容器などへのダイレクト印刷でもインクジェットが期待されています。
画質要求の高い日本では従来方式による印刷が主流ですが、欧米地域では容器などに対するダイレクト印刷への取り組みが積極的に行われています。ダイレクト印刷に変わることで工程や在庫管理などのサプライチェーンを改善することが期待されています。日本でも、インクジェット印刷の技術向上による高画質化に伴い、ダイレクト印刷が広がっていくことでしょう。
社会のデジタル化が進む中、版を使ったアナログ的な印刷から、インクジェットによるデジタル化という流れが全般にきつつあると感じています。
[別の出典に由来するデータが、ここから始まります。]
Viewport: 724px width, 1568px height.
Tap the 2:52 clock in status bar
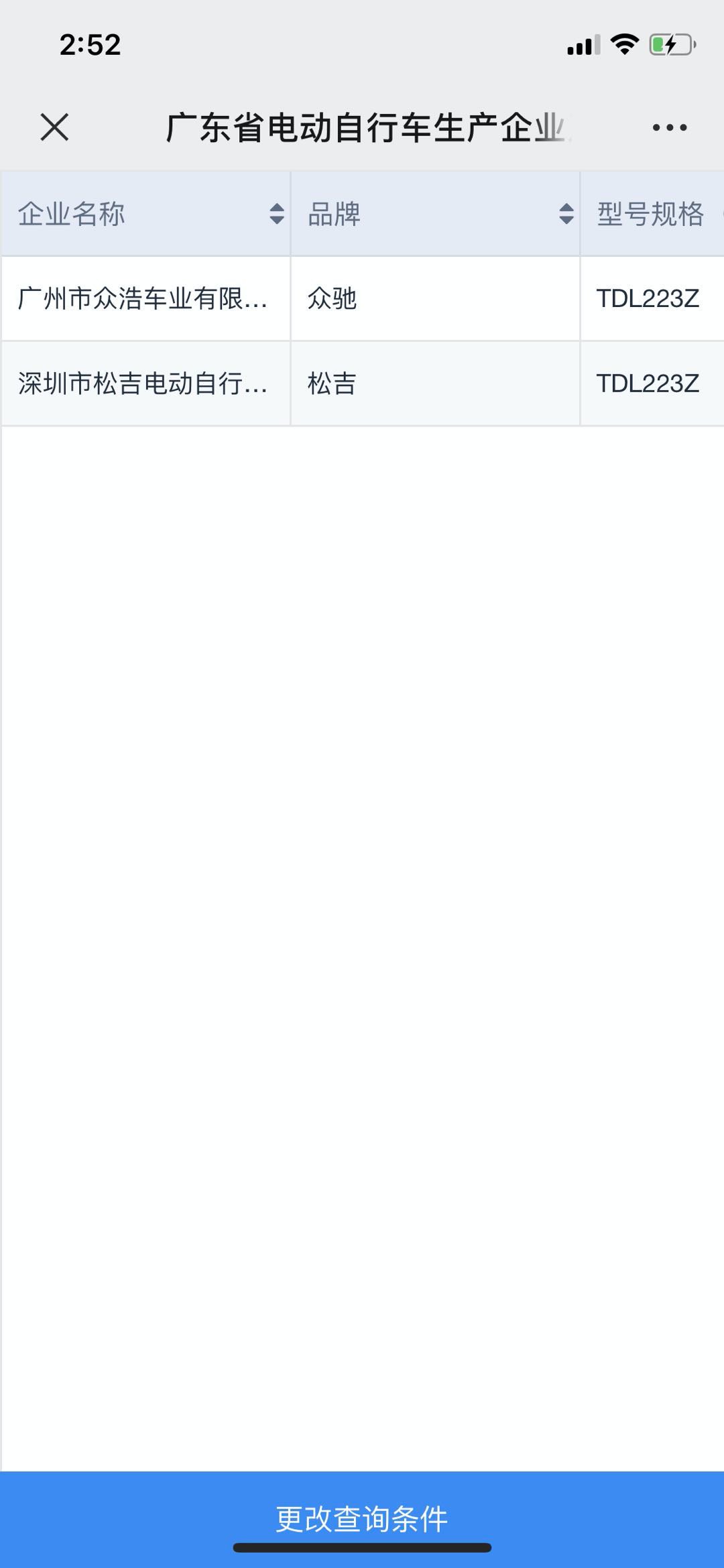90,45
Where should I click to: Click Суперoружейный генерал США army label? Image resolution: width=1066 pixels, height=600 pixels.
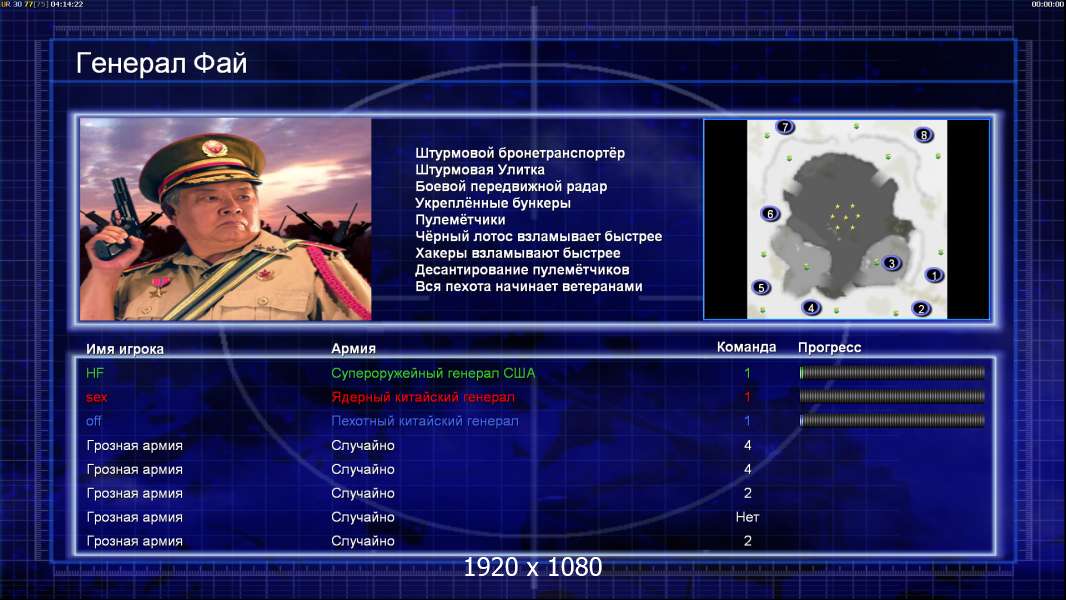(433, 373)
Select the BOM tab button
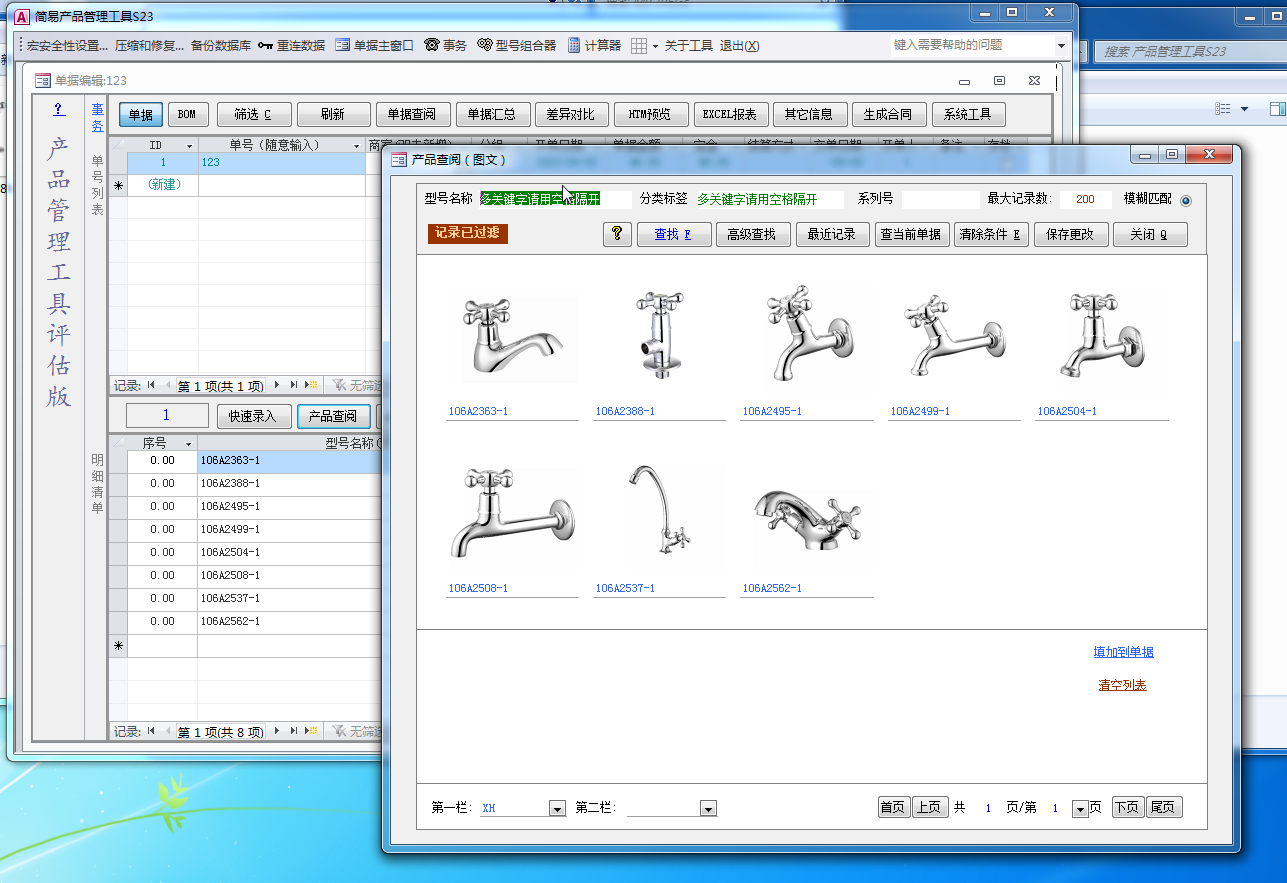Screen dimensions: 1287x883 [x=187, y=115]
–インクジェットには、いくつか方式があります。違いを教えてください。
インクジェットは、インクの吐出原理によって「コンティニュアス方式」と「ドロップオンデマンド方式」という二つの方式に分かれます。
コンティニュアスは、ポンプからヘッドにインクを連続的に押し出すもので、高速で液滴を吐出することができます。生産ラインでの部品への製造番号の印字など、マーキング用途によく使われています。
ドロップオンデマンド方式は、必要なときだけ液滴を吐出するものです。インクを加熱して沸騰させ、その気化熱を利用してインクを飛ばす「サーマル式」と、電圧をかけると変形する圧電素子を使った「ピエゾ式」、「静電式」の三つがあります。
サーマル式は水系インクだけを使うので産業用途には向かず、家庭用プリンタが主戦場です。一方、ピエゾ式は高粘度や機能性インクを使うことができ、捺染(なっせん)など幅広く産業用途に使われています。
また印刷方式によっても「スキャン方式」と「シングルパス方式」に分けることもできます。
スキャン方式は、ヘッドを用紙に対して横方向に往復させ、何回かのパスによって画像を完成させる方式です。ヘッドの数が少なくて済み、装置を小型化できる一方、印刷速度が遅いという弱点があります。家庭用プリンタはこの方式で印刷されます。シングルパス方式は、ヘッドを固定したまま、基材を動かして1回で印刷を完成させる方式です。印刷スピードが速いのですが、色数だけヘッドが必要で装置が大型になってしまいます。
–産業用途では、どんな方式が主流なのですか?
産業用途で多いのはシングルパス方式です。包装やラベルへのマーキングなど広く使われています。加飾にも活用され、用途が広がっています。スキャン方式はカラーフィルター、3D造形など、機能を付加する用途に採用される例が増えています。
–御社のインクジェットへの取り組みについて教えてください。
弊社ではヘッド、インク、プリンタのそれぞれで、開発から製造、販売までを行っています。ヘッドは、主にプリンタメーカーや装置メーカーに販売しています。一方プリンタは、繊維業界のエンドユーザー向けに水系インクを用いたテキスタイルプリンタ「NASSENGERシリーズ」を展開しています。また、商業印刷を主とした印刷業界向けにUVインクを用いたの本格展開準備を進めています。
ヘッドは、シェアモードとMEMSヘッドの両方を開発、生産しています。これは他社にはない当社の特徴の一つです。MEMSヘッドは、2016年4月に本格的に発売を開始します。600npi、1200npiという高解像度・高周波数を実現し、グラフィックアーツなど高精細を求める用途に広がっていくと予想しています。
–今後について教えてください
産業分野では、小ロット多品種対応や短納期対応といった市場の要望に対して、リードタイムや生産ロット、在庫管理コストなどへの取り組みがますます重要になっています。これらの課題に対し、インクジェット技術の適用により、サプライチェーンの大幅な改善につながった事例が出てきています。
当社は、ヘッドとインク、プリンタといったインクジェットに関するすべての要素を手掛け、技術的な間口の広さを持ち合わせています。お客さまのアプリケーションと、当社が持つインクジェットに対する知見を合わせれば、課題を解決し、うまく価値を高めることができます。そうした提案を広げていきたいと考えています。